As Jon Stewart reminded us in a bitterly funny shtick a couple of months ago, every U.S. President since Nixon has bemoaned our addiction to oil and promised to wean the nation ASAP. But what about our addiction to coal?
On the environmental scorecard, coal sets new lows for mountaintop removal, air and water pollution and climate change. The pollution that pours out of the smokestacks of coal-fired power plants causes an estimated $62 billion in public health damage a year (mostly heart and respiratory illnesses).
What coal has going for it is its price-compared to oil, gas and renewables, coal is cheap. Or is it? A new report by the Union of Concerned Scientists shows that many states import coal from faraway states and foreign shores. 38 states are net importers of coal, spending $25 billion a year with nothing to show for it-these states burn money on coal which is then burned to generate electricity; in the end, they have nothing-no jobs, no revenue, no local energy infrastructure, just polluted air and soaring unemployment.
Most of the coal we import comes from Colombia, Venezuela and Indonesia, not exactly next-door neighbors. Even our own domestic coal travels longs distances from mines to power plants. Georgia, for example, buys $540 million worth of coal from Wyoming and Colorado (plus another $97 million from Colombia).

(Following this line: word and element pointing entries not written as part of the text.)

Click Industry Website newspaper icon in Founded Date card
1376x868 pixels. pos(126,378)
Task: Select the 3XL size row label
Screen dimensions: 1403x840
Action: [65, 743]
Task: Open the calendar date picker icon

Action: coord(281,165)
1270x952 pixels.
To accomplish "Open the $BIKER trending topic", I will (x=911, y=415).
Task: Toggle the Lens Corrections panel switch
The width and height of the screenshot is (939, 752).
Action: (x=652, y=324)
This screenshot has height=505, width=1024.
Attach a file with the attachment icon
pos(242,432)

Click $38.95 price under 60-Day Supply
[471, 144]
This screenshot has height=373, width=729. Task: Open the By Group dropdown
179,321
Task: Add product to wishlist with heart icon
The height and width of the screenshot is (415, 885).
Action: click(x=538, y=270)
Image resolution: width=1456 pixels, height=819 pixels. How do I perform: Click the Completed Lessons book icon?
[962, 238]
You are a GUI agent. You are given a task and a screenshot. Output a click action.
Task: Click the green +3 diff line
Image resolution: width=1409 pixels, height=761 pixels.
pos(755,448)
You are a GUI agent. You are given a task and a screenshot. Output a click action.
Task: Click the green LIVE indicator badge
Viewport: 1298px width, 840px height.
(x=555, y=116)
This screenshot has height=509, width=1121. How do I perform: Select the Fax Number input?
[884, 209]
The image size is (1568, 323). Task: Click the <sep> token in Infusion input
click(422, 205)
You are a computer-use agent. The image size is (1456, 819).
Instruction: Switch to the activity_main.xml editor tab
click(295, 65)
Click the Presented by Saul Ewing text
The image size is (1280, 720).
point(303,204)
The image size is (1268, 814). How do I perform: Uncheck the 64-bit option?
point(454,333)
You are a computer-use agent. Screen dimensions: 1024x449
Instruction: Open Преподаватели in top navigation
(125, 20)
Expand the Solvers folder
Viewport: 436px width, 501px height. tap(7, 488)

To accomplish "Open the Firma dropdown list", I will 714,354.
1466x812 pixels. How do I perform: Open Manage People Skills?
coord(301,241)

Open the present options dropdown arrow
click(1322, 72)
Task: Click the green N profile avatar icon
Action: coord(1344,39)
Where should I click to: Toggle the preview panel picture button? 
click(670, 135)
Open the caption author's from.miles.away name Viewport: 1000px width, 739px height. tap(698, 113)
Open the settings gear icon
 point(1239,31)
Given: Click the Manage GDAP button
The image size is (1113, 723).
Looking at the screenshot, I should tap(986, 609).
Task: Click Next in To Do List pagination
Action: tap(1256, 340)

Coal-importing states have much to gain by shifting their expenditures from coal to energy efficiency and renewables. Energy conservation and local energy production mean local jobs and revenue, better air quality and resilience in the face of an uncertain energy future. I’m tempted to call such a shift a “no-brainer,” but it seems that “no-brainers” are usually “non-starters” politically (my favorite example being our refusal to lower the speed limit to 55 mph for optimal fuel efficiency and highway safety).
As a nation, we have a lot of unhealthy and supposedly cheap addictions (bad food, bad fuel, fast cars). But when we pause to factor in the hidden costs of these habits, they’re not so cheap after all. And our economy, our waistlines and our planet cannot afford to indulge them any longer.